# Deer Creek 12/20



## Dovans (Nov 15, 2011)

Not sure what time I got there. Was expecting the spillway to be high and it was. Just myself and a soft spoken nice Asian on my side, couple guys on the other. White foam covered most of the spillway water and it was rolling out of the dam. Tons of dead shad lining the banks. Touch of a breeze but sun kept one pretty comfortable. After three hours I am guessing and with the 4th catfish sticking me, I decided to call it quits. Did not see anyone catch any Saugeye, but, I wasn't watching anyone else. One person who came after I was there went up top of the wall but came back down saying it was 40 degrees colder up there.. If anyone should happen to catch a 3lb cat down there with my Jig and Slims Bait.... keep it. (the bait)


----------



## Deazl666 (Mar 30, 2012)

A fish in December counts as a December fish, especially if it's not a saugeye. If that doesn't make sense it's because I'm drunk, or at least halfway there. Nice job!!!


----------



## Troy Dave (Jan 26, 2007)

I'm gong to try it tomorrow evening after work if they don't cut the flow too much more. I just checked and it's been cut to 149cfs.


----------



## percidaeben (Jan 15, 2010)

Deazl666 said:


> A fish in December counts as a December fish, especially if it's not a saugeye. If that doesn't make sense it's because I'm drunk, or at least halfway there. Nice job!!!


Makes perfect sense man!


----------



## fishslim (Apr 28, 2005)

Lol them cats love the Slims. Lol


----------



## sharp33 (Mar 30, 2015)

I'm gonna try and go there this weekend before the rain . Hopefully they start turning on here soon.


----------



## glasseyes (Jan 28, 2012)

the water at 149 would be perfect after the dump they just did. only way it would be better is if we had a blizzard come through, thats when I've done my best there.


----------



## ChromeBone (Oct 3, 2011)

Last time i tried in the snow in mid December, I got 6 in an hour and left cause I got too cold lol. Jig tip with fathead.


----------



## percidaeben (Jan 15, 2010)

fishslim said:


> Lol them cats love the Slims. Lol


Haha! Well that's why Josh produced them wasn't it!!!


----------



## johnnywalleye (Jan 27, 2007)

gulls cleared the banks of shad. probably 50 gulls in the spillway. i got your cat. only fish in the spillway. checked lake, all ice. quite a site.


----------



## Troy Dave (Jan 26, 2007)

I made it down last evening and fished south of the bridge.

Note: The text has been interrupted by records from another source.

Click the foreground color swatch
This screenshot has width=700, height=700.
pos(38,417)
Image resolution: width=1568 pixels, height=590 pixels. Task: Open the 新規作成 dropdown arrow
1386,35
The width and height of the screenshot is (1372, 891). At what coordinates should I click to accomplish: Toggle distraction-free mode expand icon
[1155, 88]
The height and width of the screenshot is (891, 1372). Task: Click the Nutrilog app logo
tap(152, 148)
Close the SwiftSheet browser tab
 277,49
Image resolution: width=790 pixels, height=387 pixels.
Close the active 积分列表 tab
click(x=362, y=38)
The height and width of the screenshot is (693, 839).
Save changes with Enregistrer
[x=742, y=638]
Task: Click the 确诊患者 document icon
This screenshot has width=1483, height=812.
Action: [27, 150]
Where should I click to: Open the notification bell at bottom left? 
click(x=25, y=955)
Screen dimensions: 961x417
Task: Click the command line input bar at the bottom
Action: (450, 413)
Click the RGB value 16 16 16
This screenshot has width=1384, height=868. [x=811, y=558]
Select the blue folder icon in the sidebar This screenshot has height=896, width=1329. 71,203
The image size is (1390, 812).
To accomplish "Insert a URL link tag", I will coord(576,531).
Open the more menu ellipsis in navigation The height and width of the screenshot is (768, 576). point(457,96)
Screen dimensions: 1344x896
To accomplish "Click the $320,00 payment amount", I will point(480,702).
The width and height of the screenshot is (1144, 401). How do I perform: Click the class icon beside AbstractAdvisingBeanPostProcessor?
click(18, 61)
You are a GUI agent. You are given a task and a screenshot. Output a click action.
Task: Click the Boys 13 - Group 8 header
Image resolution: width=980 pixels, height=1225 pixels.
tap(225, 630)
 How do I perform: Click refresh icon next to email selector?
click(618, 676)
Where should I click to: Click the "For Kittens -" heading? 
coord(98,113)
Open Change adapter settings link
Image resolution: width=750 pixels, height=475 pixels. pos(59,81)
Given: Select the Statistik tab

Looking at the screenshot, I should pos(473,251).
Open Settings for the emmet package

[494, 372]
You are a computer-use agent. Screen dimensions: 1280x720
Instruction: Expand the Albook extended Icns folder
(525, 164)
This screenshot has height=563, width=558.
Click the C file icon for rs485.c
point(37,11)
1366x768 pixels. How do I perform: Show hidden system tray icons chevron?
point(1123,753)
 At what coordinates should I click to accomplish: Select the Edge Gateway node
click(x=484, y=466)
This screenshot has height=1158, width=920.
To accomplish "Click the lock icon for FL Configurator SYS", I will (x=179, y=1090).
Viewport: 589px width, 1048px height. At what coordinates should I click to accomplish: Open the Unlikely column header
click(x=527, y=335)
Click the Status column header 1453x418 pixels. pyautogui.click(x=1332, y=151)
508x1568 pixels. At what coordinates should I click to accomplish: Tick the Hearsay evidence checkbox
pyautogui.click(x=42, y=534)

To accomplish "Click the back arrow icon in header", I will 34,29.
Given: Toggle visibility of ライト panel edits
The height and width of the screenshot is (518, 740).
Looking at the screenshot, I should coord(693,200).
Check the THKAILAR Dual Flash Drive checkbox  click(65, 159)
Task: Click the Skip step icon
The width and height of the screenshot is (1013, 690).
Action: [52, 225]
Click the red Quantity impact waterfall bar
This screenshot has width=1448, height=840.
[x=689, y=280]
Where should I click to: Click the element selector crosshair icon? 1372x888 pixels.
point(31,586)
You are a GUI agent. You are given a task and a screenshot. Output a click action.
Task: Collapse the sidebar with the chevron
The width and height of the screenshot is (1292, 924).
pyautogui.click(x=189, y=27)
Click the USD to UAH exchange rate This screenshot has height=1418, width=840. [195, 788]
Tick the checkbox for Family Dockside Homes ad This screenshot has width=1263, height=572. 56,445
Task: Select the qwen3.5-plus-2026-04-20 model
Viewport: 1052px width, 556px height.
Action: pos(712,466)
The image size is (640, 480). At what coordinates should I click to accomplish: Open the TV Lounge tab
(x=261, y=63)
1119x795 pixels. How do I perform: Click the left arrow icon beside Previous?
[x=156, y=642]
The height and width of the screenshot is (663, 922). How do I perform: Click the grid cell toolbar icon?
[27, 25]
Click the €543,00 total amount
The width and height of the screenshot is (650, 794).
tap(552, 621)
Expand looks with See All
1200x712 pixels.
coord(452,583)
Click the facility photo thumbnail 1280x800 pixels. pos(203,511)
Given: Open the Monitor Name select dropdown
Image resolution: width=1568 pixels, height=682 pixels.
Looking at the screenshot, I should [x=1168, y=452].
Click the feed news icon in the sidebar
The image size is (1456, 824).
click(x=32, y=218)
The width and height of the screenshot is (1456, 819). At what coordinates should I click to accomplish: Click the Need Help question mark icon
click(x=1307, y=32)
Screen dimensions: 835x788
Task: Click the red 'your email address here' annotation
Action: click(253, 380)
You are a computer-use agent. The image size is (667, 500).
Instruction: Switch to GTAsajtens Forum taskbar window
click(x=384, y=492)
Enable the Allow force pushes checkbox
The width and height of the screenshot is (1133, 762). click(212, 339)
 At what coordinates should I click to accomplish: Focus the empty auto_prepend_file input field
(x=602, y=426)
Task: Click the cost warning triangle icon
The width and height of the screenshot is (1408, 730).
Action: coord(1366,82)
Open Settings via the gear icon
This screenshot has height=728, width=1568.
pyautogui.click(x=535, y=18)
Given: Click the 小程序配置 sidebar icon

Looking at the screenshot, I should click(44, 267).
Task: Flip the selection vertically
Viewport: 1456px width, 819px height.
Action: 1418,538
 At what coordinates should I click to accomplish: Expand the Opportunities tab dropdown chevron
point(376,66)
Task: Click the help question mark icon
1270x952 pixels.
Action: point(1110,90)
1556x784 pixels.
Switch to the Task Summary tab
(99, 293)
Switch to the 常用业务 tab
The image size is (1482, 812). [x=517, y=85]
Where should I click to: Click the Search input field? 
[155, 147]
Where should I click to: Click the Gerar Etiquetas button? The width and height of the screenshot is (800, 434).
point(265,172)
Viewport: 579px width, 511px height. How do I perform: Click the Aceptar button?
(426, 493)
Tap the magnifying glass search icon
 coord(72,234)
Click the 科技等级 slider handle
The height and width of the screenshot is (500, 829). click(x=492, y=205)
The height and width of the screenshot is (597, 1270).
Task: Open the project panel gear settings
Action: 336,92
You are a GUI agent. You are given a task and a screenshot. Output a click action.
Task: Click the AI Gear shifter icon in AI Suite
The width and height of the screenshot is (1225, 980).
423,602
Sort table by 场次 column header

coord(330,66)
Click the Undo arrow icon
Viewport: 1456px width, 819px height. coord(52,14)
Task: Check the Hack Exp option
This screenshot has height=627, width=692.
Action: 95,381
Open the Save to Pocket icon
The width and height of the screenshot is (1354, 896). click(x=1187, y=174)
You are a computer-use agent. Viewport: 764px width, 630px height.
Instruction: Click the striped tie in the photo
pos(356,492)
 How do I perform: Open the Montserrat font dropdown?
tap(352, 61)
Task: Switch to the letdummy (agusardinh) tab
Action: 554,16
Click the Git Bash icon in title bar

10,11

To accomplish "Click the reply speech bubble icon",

I checked the flow before I left work and they had increased it from 149 to around 550 but decided to try anyway. Tried almost everything I have, joshy, vibe, double grubs, smithwick, husky jerk and rattle trap. Snagged a shad and very briefly had something heavy on, probably a snagged carp. That was it. Talked to a couple other fellows with about the same results.
I did get to see the bald eagle flying around.


----------



## glasseyes (Jan 28, 2012)

I fish there mostly before daylight and if I stay after daylight I almost always see the bald eagles flying north along creek there at spill way headed over lake.


----------



## Dovans (Nov 15, 2011)

Was there today about 2p. Stayed for an hour


----------



## Workingman (Jan 21, 2016)

You look so happy! You must have worked hard for that one. Or maybe just real glad it wasn't a cat? Ha ha. Good job!


----------



## 9Left (Jun 23, 2012)

nice walleye!


----------



## polebender (Oct 29, 2011)

Look at the teeth on that thing would ya!  Nice catch!


----------



## linebacker43 (Aug 3, 2009)

.


----------



## Gobi Muncher (May 27, 2004)

Fished the spillway yesterday for a bit. Water was about a foot below the handicap access ramp closest to dam. Tried Joshy's, sticks, and Coomers. Missed a couple and snagged a 15 incher. Saw a few cigars caught up toward the wall. I left just before dark so not sure if it "turned on" or not.


----------



## glasseyes (Jan 28, 2012)

I have yet to have a good day there this winter, not sure whats up.


----------



## sharp33 (Mar 30, 2015)

Have been there twice this year and caught one nice saugeye each time and thats it. Was there yesterday also caught one 17 incher on my third cast then nothing for 3 hours . There just doesn't seem to be the numbers like years past or are more people fishing it ? It seems really busy anymore , more than past years. Have they quit stocking it ? I have been going there for 20 years and the past 2 years has been slow for me.


----------



## All Eyes (Jul 28, 2004)

fishslim said:


> Lol them cats love the Slims. Lol


Yes they do! Some days too much.


----------



## ChromeBone (Oct 3, 2011)

2 many people keep the babies. I usually get a few keepers every time I go. You just have to try something new to get them to bite. Last time I fished it with brown muddy water a few months back and I got 3 keepers on a large yellow shad rap that rattled. They can get finicky down there sometimes just throwing jigs and such.


----------



## mocha (Sep 21, 2014)

Nice fish u going to the expo


----------



## sharp33 (Mar 30, 2015)

ChromeBone said:


> 2 many people keep the babies. I usually get a few keepers every time I go. You just have to try something new to get them to bite. Last time I fished it with brown muddy water a few months back and I got 3 keepers on a large yellow shad rap that rattled. They can get finicky down there sometimes just throwing jigs and such.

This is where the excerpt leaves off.